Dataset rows
------------------------------------------------------------

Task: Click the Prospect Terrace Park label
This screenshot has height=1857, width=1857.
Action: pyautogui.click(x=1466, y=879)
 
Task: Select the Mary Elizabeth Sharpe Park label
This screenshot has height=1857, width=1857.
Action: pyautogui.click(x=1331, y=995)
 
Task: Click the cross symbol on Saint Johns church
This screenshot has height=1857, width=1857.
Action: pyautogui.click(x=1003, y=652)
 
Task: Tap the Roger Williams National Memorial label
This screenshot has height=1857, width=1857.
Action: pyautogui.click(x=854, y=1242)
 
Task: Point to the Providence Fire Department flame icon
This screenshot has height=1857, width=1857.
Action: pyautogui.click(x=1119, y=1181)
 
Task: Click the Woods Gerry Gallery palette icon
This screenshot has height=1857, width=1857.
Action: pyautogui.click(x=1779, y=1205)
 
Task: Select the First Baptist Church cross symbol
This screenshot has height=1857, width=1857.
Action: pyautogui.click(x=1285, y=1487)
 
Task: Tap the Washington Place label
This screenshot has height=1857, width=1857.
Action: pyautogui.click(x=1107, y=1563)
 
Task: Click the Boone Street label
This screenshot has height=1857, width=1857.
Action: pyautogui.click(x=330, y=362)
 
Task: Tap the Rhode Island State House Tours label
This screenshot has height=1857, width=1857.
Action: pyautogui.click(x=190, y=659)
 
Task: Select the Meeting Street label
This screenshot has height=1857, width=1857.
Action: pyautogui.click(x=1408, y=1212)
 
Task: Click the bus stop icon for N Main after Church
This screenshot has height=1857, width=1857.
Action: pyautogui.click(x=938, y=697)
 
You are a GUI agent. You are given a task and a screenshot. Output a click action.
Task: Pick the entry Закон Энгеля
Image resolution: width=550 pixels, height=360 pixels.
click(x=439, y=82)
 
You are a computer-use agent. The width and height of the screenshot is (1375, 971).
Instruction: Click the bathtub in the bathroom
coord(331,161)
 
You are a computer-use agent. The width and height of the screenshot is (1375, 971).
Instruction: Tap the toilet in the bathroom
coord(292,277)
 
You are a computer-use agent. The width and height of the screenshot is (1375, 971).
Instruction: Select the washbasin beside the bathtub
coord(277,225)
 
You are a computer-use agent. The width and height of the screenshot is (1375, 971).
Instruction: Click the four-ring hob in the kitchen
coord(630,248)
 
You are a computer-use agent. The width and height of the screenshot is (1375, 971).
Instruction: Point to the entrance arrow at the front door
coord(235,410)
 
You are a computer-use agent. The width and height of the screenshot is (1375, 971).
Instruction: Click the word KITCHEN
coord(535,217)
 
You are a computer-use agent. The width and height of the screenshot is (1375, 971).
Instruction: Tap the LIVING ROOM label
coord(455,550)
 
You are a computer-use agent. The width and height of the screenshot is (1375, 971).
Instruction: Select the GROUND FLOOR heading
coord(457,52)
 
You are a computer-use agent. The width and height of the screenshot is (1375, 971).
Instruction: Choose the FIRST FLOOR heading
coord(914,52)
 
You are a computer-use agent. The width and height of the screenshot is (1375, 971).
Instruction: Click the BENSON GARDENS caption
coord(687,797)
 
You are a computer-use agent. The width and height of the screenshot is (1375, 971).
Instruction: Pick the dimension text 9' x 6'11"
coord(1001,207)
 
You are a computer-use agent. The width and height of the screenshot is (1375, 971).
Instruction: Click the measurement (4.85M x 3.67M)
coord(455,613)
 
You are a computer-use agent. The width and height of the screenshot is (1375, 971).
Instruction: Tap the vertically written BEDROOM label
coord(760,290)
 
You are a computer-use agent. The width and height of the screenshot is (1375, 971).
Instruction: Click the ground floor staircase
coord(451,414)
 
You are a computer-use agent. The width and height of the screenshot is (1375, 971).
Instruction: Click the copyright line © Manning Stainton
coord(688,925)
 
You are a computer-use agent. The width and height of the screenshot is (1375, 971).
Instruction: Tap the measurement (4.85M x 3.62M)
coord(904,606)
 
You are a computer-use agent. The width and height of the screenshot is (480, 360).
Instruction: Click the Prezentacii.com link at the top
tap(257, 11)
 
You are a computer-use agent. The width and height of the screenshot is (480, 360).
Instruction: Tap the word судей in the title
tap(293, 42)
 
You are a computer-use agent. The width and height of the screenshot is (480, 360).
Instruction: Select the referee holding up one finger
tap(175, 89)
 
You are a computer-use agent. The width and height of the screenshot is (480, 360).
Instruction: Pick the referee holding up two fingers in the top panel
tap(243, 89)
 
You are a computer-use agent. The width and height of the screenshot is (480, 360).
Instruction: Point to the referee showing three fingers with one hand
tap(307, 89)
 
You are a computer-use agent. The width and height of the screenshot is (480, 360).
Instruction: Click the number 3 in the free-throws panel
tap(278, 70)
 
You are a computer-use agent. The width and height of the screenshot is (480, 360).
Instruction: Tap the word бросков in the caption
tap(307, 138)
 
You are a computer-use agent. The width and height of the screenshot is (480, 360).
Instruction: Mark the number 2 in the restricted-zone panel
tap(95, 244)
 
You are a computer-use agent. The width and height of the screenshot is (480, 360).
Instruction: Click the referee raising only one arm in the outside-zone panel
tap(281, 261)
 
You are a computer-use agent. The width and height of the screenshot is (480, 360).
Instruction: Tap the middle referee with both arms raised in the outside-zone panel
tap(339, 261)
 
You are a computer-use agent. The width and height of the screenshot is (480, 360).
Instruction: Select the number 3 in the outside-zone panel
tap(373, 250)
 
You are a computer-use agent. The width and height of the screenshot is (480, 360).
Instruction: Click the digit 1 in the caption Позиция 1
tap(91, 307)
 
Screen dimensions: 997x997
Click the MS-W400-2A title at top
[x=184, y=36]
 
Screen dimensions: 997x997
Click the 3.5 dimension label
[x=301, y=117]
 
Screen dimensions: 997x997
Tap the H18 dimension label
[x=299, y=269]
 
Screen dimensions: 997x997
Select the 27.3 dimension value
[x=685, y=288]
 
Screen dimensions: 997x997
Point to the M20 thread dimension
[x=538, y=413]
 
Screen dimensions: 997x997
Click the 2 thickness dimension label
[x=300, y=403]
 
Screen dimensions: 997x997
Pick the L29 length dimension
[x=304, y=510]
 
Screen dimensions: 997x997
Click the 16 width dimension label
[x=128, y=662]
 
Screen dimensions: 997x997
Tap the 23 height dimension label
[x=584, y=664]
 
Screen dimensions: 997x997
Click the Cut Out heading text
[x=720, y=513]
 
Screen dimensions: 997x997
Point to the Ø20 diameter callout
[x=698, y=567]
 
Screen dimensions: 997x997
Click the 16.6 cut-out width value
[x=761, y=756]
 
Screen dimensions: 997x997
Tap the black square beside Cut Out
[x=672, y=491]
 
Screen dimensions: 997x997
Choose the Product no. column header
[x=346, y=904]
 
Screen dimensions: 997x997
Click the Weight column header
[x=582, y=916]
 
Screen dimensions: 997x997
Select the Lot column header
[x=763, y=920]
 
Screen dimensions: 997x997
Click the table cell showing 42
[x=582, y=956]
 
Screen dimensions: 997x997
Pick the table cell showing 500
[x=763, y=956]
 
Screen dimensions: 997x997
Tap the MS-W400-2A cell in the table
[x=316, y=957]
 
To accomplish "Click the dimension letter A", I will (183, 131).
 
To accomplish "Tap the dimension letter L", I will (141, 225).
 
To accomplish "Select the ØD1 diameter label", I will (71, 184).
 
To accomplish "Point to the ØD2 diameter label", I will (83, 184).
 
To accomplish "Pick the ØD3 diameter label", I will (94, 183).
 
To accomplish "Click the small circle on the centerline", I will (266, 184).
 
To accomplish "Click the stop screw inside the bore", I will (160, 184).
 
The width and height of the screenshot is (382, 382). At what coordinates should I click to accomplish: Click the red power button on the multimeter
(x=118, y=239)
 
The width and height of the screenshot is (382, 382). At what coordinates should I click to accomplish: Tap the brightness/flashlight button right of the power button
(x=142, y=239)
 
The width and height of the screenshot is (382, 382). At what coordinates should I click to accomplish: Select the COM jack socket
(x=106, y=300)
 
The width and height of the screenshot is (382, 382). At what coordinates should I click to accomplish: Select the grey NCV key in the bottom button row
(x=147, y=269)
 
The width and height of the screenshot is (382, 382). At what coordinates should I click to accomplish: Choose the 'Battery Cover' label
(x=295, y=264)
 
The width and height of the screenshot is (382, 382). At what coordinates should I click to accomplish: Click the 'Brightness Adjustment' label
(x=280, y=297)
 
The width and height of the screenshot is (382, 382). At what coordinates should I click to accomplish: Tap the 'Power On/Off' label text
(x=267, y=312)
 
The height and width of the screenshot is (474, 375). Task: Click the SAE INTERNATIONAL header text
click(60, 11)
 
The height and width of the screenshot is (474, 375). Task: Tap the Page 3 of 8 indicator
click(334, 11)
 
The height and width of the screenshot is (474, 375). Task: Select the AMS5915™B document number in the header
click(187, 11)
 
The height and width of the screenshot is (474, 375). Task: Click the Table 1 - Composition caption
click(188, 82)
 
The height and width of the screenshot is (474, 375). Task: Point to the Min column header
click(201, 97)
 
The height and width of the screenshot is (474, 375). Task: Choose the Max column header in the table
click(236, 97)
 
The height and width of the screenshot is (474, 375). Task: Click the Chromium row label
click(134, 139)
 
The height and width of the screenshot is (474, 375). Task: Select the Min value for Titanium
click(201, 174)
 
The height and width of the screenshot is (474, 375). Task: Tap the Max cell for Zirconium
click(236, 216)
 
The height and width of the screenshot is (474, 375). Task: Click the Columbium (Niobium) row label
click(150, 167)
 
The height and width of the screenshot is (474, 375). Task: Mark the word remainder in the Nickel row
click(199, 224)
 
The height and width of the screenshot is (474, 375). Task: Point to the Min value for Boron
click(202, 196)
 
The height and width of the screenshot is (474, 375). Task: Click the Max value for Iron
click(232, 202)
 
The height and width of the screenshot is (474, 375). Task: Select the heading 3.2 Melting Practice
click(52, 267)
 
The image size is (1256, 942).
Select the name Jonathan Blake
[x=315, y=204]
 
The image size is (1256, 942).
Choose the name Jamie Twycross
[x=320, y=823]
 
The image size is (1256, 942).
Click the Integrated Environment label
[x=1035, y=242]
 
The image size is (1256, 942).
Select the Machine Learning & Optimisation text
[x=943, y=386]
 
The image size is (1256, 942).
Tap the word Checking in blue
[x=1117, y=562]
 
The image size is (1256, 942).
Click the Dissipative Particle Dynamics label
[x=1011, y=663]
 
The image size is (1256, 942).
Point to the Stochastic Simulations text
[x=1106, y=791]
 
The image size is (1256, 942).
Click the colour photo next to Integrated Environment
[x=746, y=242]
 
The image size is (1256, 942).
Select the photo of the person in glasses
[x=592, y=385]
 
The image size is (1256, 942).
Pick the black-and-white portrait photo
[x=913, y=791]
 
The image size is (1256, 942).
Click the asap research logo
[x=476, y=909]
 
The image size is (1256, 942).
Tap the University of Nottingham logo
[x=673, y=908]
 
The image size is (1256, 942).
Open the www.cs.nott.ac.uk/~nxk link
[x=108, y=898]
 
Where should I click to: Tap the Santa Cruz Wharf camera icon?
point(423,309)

------------------------------------------------------------

### Job
Rewrite the listing from its first line through the line containing "Action: pyautogui.click(x=1003, y=652)" as a Markdown table with the columns Row and Text, numbering each line and omitting blank lines.

### Finished exercise
| Row | Text |
|---|---|
| 1 | Task: Click the Prospect Terrace Park label |
| 2 | This screenshot has height=1857, width=1857. |
| 3 | Action: pyautogui.click(x=1466, y=879) |
| 4 | Task: Select the Mary Elizabeth Sharpe Park label |
| 5 | This screenshot has height=1857, width=1857. |
| 6 | Action: pyautogui.click(x=1331, y=995) |
| 7 | Task: Click the cross symbol on Saint Johns church |
| 8 | This screenshot has height=1857, width=1857. |
| 9 | Action: pyautogui.click(x=1003, y=652) |